I created this quasi-representative aggregation of events, ideas, & products contributing to the evolution of CI/CD for two reasons:

  1. First to create a visual time line that I've posted over on my blog at DeanOnDelivery.com,
  2. but also as the second part of a three-part series, the last post of which will be my wild-n-crazy product management predictions for 2019.

This aggregation is very different than my first in that this collection focuses on technical advances in the area ‘early and continuous delivery
of valuable software
’; especially where DevOps is concerned.

Yes, I know DevOps wasn’t a term or a thing up until about 2009 when Patrick Debois and Andrew “Clay” Shafer met. However, I would argue that the convergence of development and operations enjoyed a very long wind-up … at least that’s one of my takeaways when looking at this aggregation of 'contributors' from a 33-year perspective. Your mileage may vary.

To provide some additional context there is also included about a dozen or so ‘mile marker’ events; hopefully, they add continuity to the time line.

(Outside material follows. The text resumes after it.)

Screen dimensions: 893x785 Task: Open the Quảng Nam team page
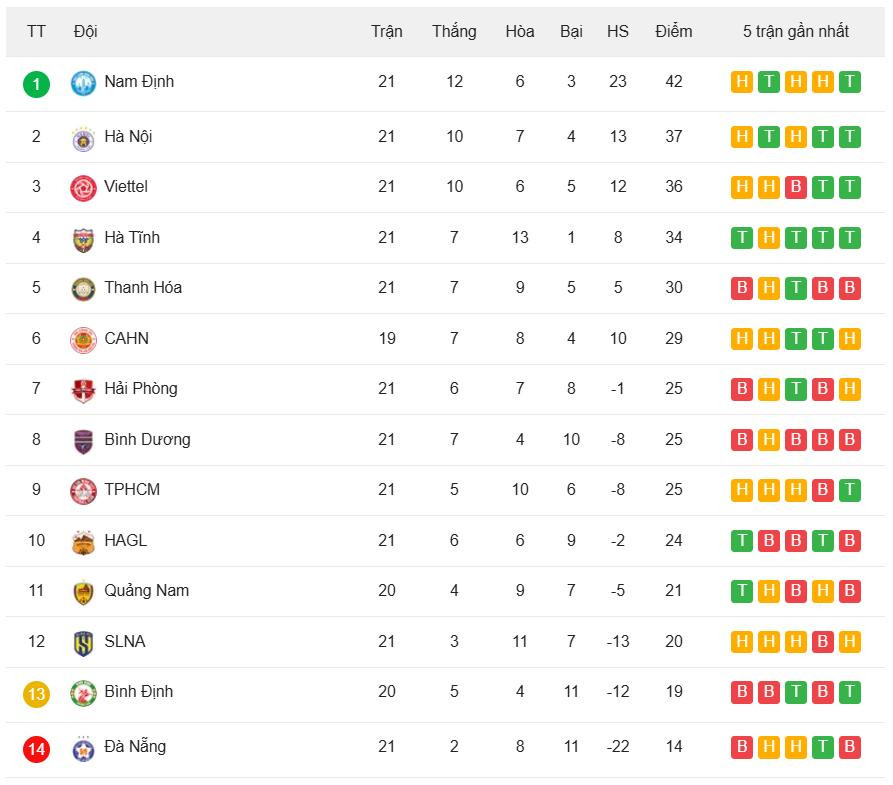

Feel free to contribute to this list. There’s only a couple of ground rules, don’t be spammy nor shamelessly self-promotional about your entry. Don’t take it and claim it as your own.

Oh, and please keep in mind the intention of this quasi-representative aggregation not to serve as some sort of comprehensive history of CI/CD, but rather to surface and discuss DevOps-centric influences on how Product Management is practiced in 2019.